Une histoire
À propos de...
Strip my mind
La peinture est affaire de strates et de jeu de significations, si elle peut être dépouillée, elle n’en demeure pas moins réticente à la lecture, car dans ses déliés et ses silences, elle suit sa propre voie, ses tonalités. La peinture de Franck Oscamou est un continuum expérimental livré à son inspiration.
Ces dernières séries sont des peintures de paysage par imprégnation, un territoire longuement arpenté et dont l’artiste a mémorisé les éléments ; un condensé d’un paysage environnant, les vallées pyrénéennes, celle d’Ossau, les environs d’Escou avec lesquels il est en connexion totale car sa région natale est son terrain d’observation.
Le process de Franck Oscamou échappe à l’idée de peinture sur motif, c’est une réinterprétation, son ancrage au paysage se traduit par un ailleurs familier, le flouté de ses textures renvoie à une vision fugace et mémorielle.
Le premier passage duveteux est la première strate picturale, La modification de perception de sa peinture passe par l’apparence d’un effet digital, qui entretient un jeu entre abstraction et figuration.
Le masquage, qu’il utilise depuis peu, vient ensuite redécouper la spatialité de la toile pour une répartition qui vient entrecouper le regard et déconstruire le paysage, avec une présence évanescente que l’on soustrait par un jeu de verticales. Ce chemin de la trace mémorielle à une structure contrainte, imposant un système formel de bandes verticales comme retenue visuelle, ouvre de nouvelles perspectives.
Peindre par soustraction et par séquençage visuel permet un détachement du sujet, une déréalisation en quelque sorte qui rend la lecture de l’image partielle. Un principe de partiellisation déjà présent dans ses portraits et ses nus, dans la présence des blancs de la toile et dans la recherche de l’inachevé.

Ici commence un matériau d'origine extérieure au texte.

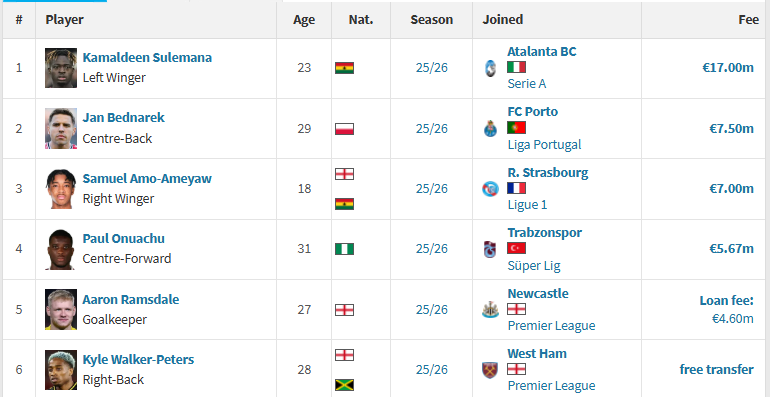Sort the table by Age column

pos(304,20)
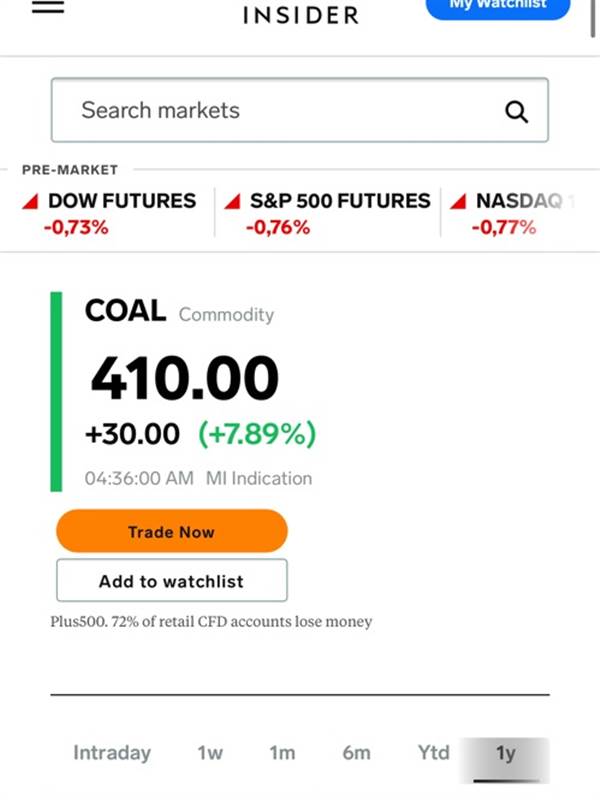
Task: Click Nasdaq red down-arrow indicator
Action: click(458, 202)
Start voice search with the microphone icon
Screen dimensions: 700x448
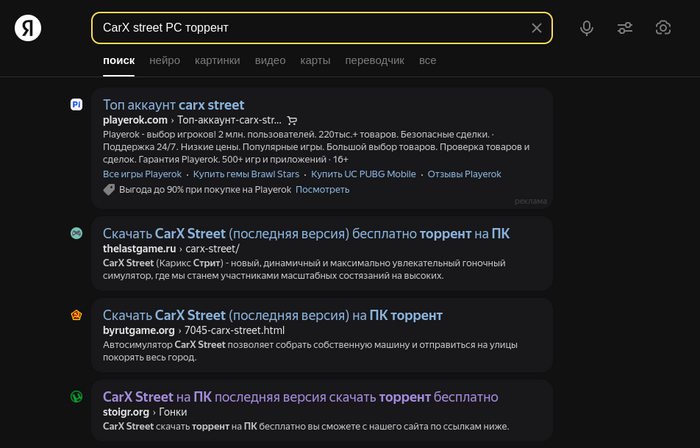pos(587,28)
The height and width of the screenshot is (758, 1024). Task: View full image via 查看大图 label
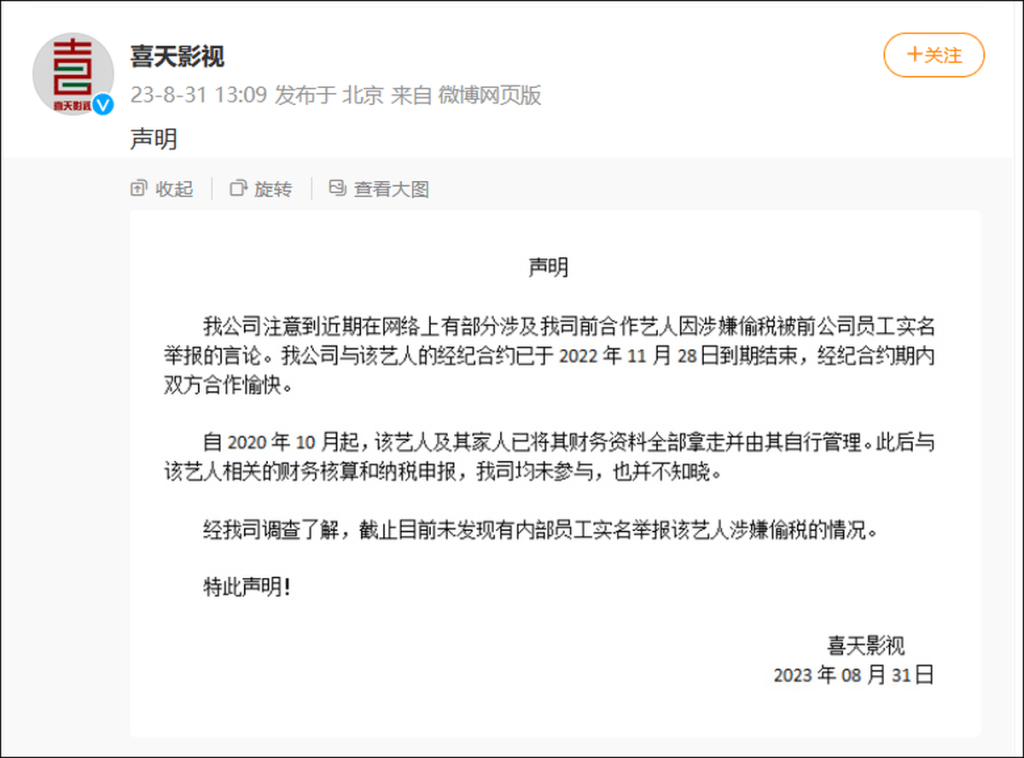[391, 189]
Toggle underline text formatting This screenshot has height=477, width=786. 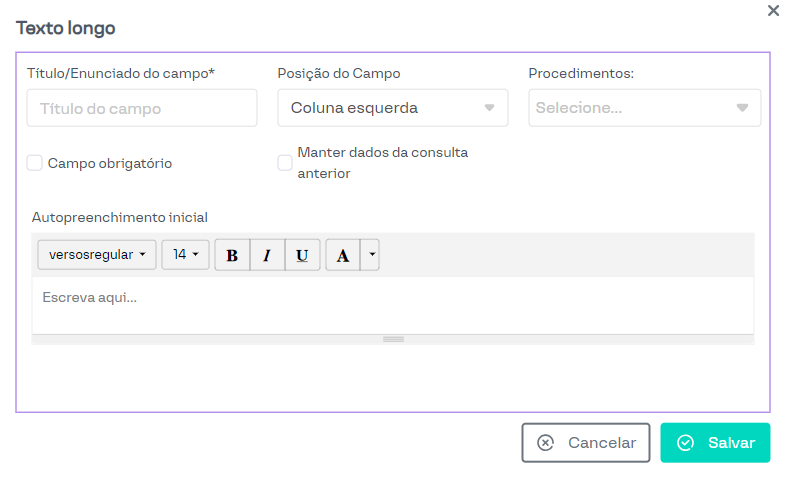point(302,255)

Georges Perec croyait au vertus créatrices de la contrainte formelle et à celle de la disparition, elles se manifestent ici par l’absence, la volonté d’un non finito et le mixage de techniques, qui permet à une forme de peinture plus classique de se réinventer.
Une intensité des couleurs parcourt ses images floutées, qui plongent dans l’incertitude de la création. A distant memory, paysage d’Escou ou le bosquet, plantent une gamme irisée, diluée presque fluorée, un paysage mental comme un revenant aux effets lumineux ambiguës.
L’empreinte de la réalité sur le souvenir ou du souvenir sur la réalité, permet d’effacer et à la fois de retenir les manques. Sa peinture a quelque chose d’intime, tellement viscéralement liée au quotidien, ouverte à la portée de son regard.
Observant ce nu blanc derrière ses strip bleu et rouge très contrastés dans un jeu de lignes verticales et de courbes, il se dessine un espace curve, une colline en pente douce et des virages ascendants. Le nu se dérobe, si près, si loin posant une vue totalement incomplète du sujet derrière une surface de verticales rouge sang. Odalisque propose un environnement similaire oscillant toujours entre forme et fond, et dont la figure est ravie par la grille comme en cours de désintégration. Inspiré par la mythologie autant que par la déconstruction picturale, son condensé narratif dévoile une distorsion temporelle. Mouvements et mémoire sont suspendus, des paysages et des corps émanent une mouvance successive de la lumière et du temps.